Embora os chimpanzés e os bonobos complementem sua dieta com carne, eles comem muito menos do que a maioria dos humanos. Essa observação inspirou alguns a chegarem à conclusão que muito é encorajada pela indústria pecuária, de que consumir mais carne nos dava nutrientes extras, permitindo que nossos cérebros se desenvolvessem grandes e nossa ascensão à dominação mundial começasse.

O Dr. David Patterson, da Universidade do Norte da Geórgia, tentou identificar essa mudança observando os isótopos de carbono e oxigênio em dentes e ossos de ancestrais humanos na região de Turkana Oriental no Quênia.

O mecanismo que Patterson descreve em Nature Ecology and Evolution não identifica diretamente a quantidade de carne na dieta. Em vez disso, mede até que ponto a fonte de energia final era de plantas C3 ou C4. As plantas C4 têm mais carbono-13 do que suas contrapartes e isso é incorporado nos ossos daqueles que as comem. O carbono-13 pode ser obtido diretamente ou através da ingestão de animais que se alimentam de plantas C4.

Pesquisas anteriores mostraram que os hominídeos ancestrais antes se baseavam principalmente nas plantas C3, mas que, mais recentemente, o componente C4 era muito maior. O trabalho de Patterson indica que a grande mudança ocorreu entre 2 e 1,4 milhões de anos atrás.

Isso significa que a mudança na dieta ocorreu entre as primeiras espécies humanas, como o H. habilis e o surgimento do H. erectus, e não na época em que o H. habilis apareceu.

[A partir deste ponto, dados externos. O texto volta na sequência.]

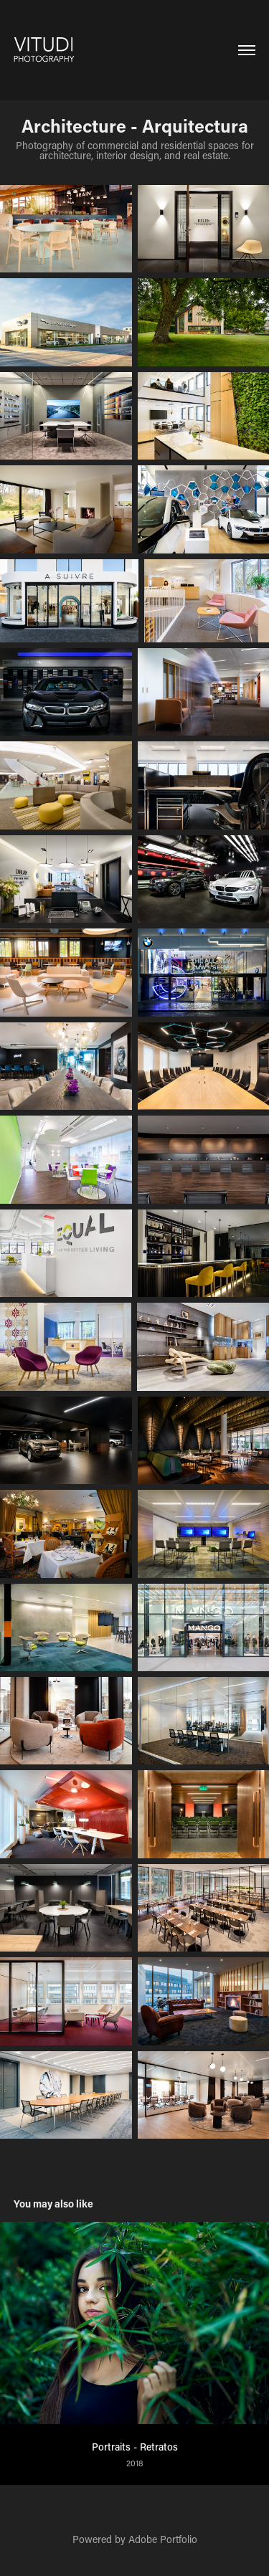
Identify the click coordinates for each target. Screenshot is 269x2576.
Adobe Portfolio (162, 2539)
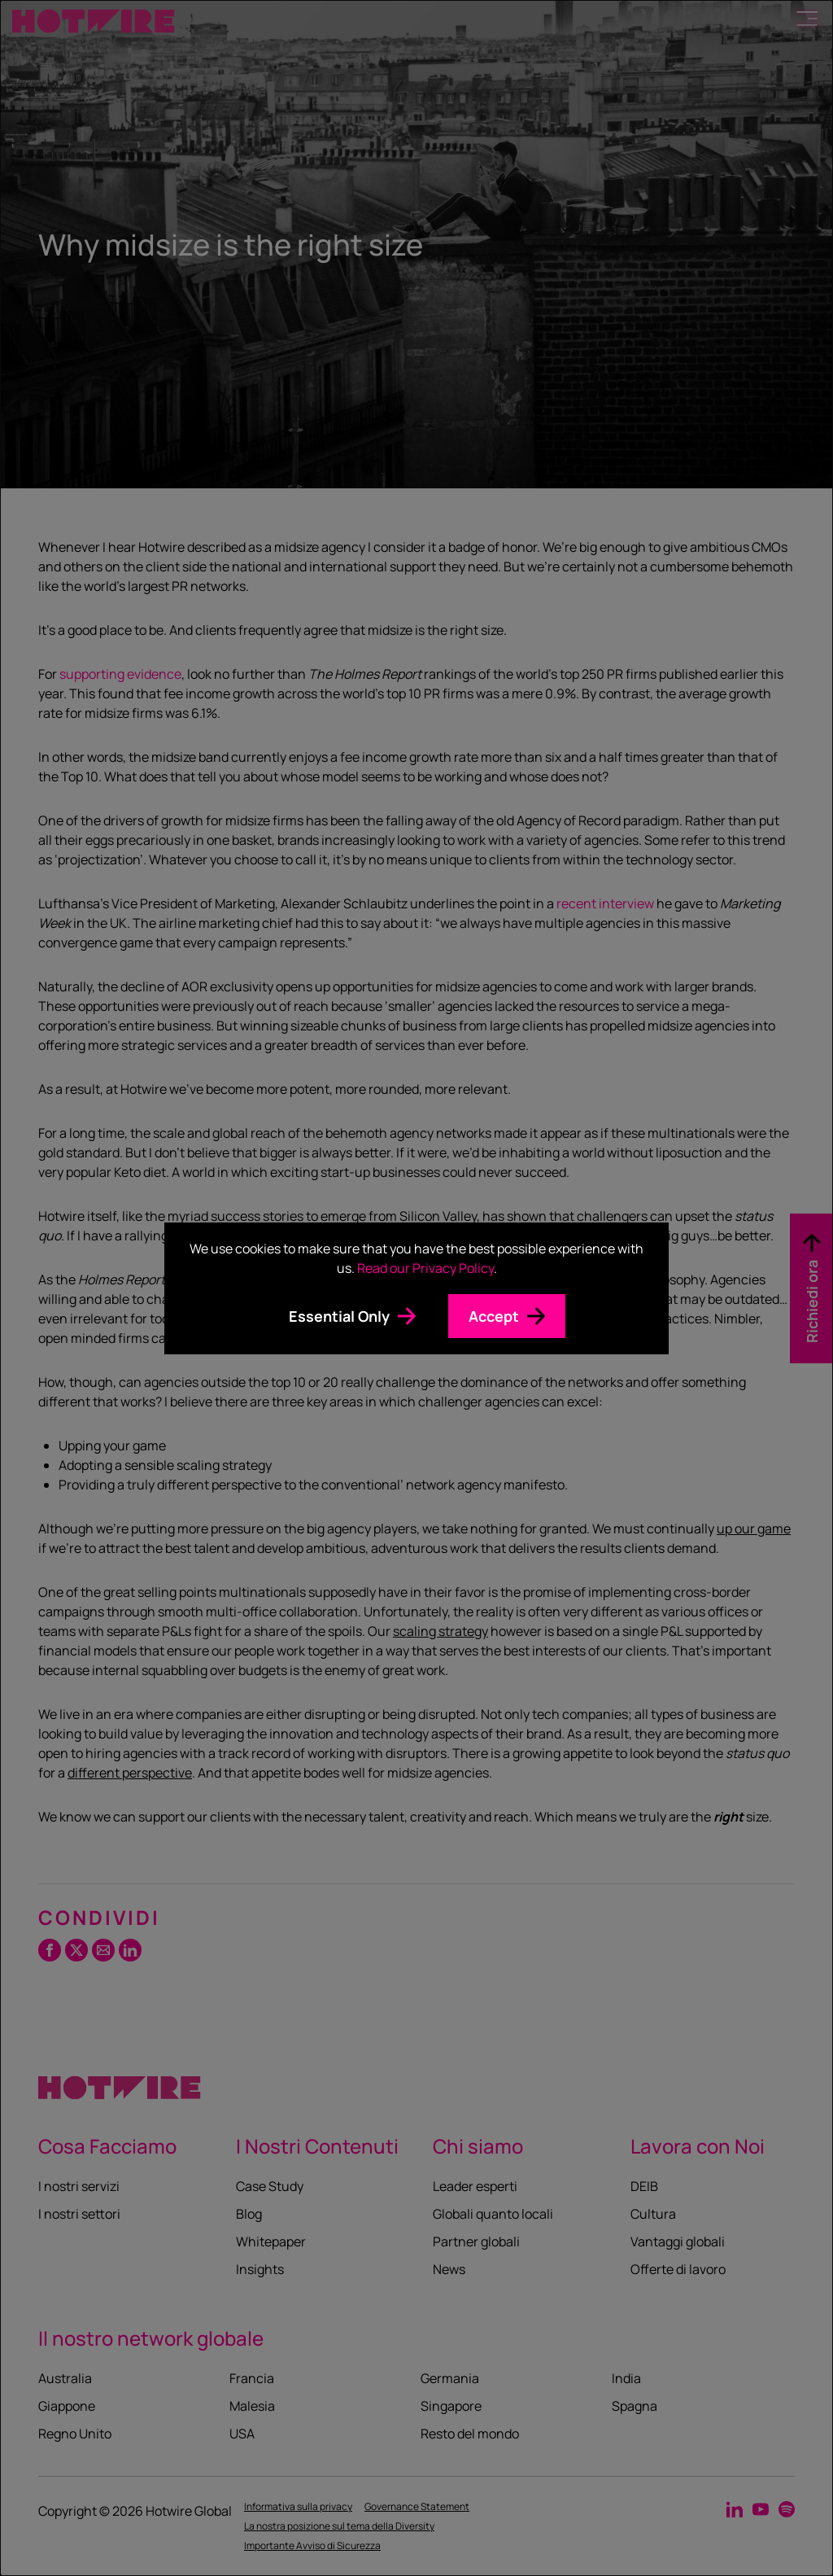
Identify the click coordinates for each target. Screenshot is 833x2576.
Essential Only (339, 1316)
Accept (494, 1316)
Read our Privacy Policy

O tempo coincide com um aumento no “açougue” dos antílopes.

Hoje consumimos muitas plantas C4 diretamente na forma de cana-de-açúcar, milheto e milho doce, mas nossos ancestrais eram mais propensos a comer animais que pastavam nas gramíneas da estação seca. Então a mudança sugere uma dieta mais carnívora.

Um aumento no consumo de C4 também pode ser explicado por uma mudança climática que deu uma vantagem às plantas C4. No entanto, uma comparação com os ossos de outros tipos de animais que vivem na área no momento indica que suas dietas não mudaram ou se moveram para o outro lado.

As pessoas se apaixonam por dietas e o sucesso selvagem de “comer paleo (encontrada em moluscos)” indica o apelo duradouro da teoria de que a dieta mais saudável é a que nossos ancestrais comiam.

Infelizmente para aqueles que gostam de manter as coisas simples, nós comemos muitas dietas diferentes desde que nos tornamos humanos, apenas alguns dos quais tinham um componente substancial de carne.

Um estudo separado também desafiou a ideia de que os humanos precisavam viver perto do oceano para obter cérebros tão grandes. O iodo é essencial para o desenvolvimento do cérebro e é por isso que às vezes é adicionado ao sal e ao pão. As fontes de alimentos do oceano são ricas em iodo, mas há dúvidas sobre como os ancestrais humanos que não moravam perto da costa poderiam ter conseguido o suficiente para permitir que cérebros grandes crescessem.

Observações feitas com bonobos colhendo ervas aquáticas mudaram isso. Na BMC Zoology, o Dr. Gottfried Hohmann, do Instituto Max Planck de Antropologia Evolucionária, relata que essas ervas são surpreendentemente altas em iodo. Isso não apenas explica como os macacos hoje evitam a deficiência de iodo, mas mostra que uma dieta de frutos do mar não era a única opção no passado da humanidade.